Yelling wasn't working. A swat on the butt wasn't making the point.  So, I decided to stop it all and go back to what I did before I felt dwindled down to a state of pure exhaustion.

I met him where he was.

I started taking a breath and talking in a quiet voice. I knelt on the ground, looked him in the eyes, and asked him to tell me what he needed.

I immediately started to feel better.  In turn, since I felt less tense, his recovery from meltdowns went more smoothly. Did it go more quickly? Not necessarily, but once a "hot mess" moment passed, he could transition right back into his regular little way of doing things.

It's been almost two months since my return to myself, to breathing, to patience, and I still prefer it over other methods.

This morning, after I had to work late last night and missed bedtime, my son needed me.  Of course, I also needed to eat and get ready for the day.

"I don't want you to eat. I want you to come play wit me."

"Well, that's one thing you can't have right now. You can sit with me while I eat and you can eat, too."

"I don't want to."

This went on for a while. I finished my breakfast. He leaned on me, occasionally sniffling a complaint, but all the while, holding my arm against his chest.  Finally, this:

"I want some of your sandwich."

I shared. He ate. Then we went about our morning.

Yelling would have only made us both angry.

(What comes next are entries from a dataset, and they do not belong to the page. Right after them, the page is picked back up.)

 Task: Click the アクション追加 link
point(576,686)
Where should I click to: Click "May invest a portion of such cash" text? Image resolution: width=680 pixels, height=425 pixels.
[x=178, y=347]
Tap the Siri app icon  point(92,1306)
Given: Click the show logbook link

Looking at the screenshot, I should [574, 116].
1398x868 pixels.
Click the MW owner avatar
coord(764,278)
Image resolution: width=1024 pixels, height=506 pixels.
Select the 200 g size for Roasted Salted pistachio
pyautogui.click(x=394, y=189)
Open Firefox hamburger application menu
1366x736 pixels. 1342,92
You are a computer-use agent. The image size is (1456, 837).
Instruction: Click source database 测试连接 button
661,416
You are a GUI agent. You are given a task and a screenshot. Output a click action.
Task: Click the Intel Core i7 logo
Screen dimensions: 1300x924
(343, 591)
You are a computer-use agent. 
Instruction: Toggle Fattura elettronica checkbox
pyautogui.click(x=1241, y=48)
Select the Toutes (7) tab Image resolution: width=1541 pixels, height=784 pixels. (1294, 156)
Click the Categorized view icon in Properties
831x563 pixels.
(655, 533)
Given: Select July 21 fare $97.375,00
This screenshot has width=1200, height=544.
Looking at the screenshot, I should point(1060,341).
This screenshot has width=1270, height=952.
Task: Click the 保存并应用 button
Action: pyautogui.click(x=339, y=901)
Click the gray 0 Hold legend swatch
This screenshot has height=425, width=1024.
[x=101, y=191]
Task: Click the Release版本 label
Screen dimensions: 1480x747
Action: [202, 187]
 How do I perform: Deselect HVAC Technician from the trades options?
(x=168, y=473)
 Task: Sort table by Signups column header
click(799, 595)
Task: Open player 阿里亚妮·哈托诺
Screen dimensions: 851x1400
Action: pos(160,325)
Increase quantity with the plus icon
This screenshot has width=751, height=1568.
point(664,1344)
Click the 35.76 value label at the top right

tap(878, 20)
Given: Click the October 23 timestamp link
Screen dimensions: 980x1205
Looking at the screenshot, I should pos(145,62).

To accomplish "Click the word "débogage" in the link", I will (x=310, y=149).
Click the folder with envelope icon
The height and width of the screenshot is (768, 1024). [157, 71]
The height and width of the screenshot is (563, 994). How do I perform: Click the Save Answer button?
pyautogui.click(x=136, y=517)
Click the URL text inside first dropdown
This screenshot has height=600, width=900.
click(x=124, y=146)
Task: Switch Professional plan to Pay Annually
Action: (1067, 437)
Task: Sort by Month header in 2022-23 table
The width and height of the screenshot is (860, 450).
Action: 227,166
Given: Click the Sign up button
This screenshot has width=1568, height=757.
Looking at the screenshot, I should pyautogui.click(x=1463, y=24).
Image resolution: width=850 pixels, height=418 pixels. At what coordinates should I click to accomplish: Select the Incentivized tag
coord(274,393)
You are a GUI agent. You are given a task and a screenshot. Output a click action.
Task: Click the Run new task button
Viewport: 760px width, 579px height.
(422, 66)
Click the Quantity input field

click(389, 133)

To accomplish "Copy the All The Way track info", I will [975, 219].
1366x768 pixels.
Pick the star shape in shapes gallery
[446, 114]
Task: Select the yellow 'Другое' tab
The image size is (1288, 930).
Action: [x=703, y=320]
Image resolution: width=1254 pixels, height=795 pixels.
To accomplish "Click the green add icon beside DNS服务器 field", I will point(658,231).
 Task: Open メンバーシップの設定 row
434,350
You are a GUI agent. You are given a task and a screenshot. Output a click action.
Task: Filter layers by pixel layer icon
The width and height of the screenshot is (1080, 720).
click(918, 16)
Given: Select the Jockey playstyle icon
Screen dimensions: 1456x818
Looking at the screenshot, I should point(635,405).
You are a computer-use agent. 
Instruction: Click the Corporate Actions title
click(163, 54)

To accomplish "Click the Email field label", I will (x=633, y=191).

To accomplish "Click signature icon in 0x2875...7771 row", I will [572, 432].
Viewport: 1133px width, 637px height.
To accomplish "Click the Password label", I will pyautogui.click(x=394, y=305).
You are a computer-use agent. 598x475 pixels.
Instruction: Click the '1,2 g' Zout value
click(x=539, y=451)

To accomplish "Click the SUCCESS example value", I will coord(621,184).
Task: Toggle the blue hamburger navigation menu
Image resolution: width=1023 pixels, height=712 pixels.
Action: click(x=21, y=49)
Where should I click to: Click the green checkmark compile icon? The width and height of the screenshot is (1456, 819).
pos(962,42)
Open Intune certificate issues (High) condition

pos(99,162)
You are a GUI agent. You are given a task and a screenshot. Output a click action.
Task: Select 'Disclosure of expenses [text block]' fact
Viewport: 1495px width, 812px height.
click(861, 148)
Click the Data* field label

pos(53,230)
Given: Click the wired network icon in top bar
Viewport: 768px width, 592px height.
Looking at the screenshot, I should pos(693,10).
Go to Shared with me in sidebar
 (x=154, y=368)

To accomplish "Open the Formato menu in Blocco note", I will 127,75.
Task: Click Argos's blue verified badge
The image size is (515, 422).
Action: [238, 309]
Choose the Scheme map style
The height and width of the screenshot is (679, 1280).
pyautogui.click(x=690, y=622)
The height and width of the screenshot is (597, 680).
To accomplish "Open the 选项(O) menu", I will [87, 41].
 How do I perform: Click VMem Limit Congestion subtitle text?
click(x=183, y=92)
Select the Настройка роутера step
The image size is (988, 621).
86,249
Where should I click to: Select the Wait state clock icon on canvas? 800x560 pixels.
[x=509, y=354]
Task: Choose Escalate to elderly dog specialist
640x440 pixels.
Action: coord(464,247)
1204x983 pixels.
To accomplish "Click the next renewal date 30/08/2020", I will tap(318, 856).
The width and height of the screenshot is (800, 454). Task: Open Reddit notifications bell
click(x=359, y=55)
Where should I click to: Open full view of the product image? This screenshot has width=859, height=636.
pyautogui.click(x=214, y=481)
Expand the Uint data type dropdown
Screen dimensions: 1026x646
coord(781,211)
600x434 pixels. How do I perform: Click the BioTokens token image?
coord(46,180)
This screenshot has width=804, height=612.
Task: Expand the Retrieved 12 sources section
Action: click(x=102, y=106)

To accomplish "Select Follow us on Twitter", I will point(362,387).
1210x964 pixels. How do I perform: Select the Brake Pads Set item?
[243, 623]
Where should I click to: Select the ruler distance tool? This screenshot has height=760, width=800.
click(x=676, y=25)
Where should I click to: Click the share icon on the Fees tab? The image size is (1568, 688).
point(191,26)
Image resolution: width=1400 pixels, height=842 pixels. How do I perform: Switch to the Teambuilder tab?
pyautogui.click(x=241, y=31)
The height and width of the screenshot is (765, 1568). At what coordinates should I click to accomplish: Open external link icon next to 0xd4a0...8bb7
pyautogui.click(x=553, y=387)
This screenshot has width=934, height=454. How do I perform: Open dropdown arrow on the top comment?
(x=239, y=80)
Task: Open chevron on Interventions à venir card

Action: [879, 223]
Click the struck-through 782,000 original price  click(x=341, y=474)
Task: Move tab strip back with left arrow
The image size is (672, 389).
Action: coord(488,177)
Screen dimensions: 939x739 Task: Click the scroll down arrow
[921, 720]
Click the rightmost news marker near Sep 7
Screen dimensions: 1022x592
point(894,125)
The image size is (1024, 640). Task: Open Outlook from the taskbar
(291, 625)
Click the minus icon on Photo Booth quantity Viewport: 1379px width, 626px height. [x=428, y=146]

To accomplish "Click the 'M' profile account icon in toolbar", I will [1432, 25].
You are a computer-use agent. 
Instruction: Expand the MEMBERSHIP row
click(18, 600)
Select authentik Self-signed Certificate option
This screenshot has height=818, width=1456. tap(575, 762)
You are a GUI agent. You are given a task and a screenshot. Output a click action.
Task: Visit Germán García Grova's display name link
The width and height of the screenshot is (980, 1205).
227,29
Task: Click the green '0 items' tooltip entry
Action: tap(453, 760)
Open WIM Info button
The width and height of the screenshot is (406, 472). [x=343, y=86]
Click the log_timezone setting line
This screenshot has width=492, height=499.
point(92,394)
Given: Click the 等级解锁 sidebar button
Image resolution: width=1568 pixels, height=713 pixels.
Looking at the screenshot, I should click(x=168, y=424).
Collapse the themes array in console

I know that there are many, many, many (I could go on...) moments when it seems that yelling is the only answer, and I can't promise I'll never yell at my son again - I'm human, ever so human, after all - but I do know that not yelling simply feels better.

So, here I am, in my 30s, finally realizing what it means to be an adult.
  1. It means remembering that a toddler is a toddler and deserves my love, not my anger.
  2. It means that we don't always get what we want - I don't get everything done that I need to; the toddler doesn't always get yogurt.
  3. It means that it's my job to guide my son through a tantrum, not have one myself.
And, though it isn't easy, I must remember these things Every. Single. Day.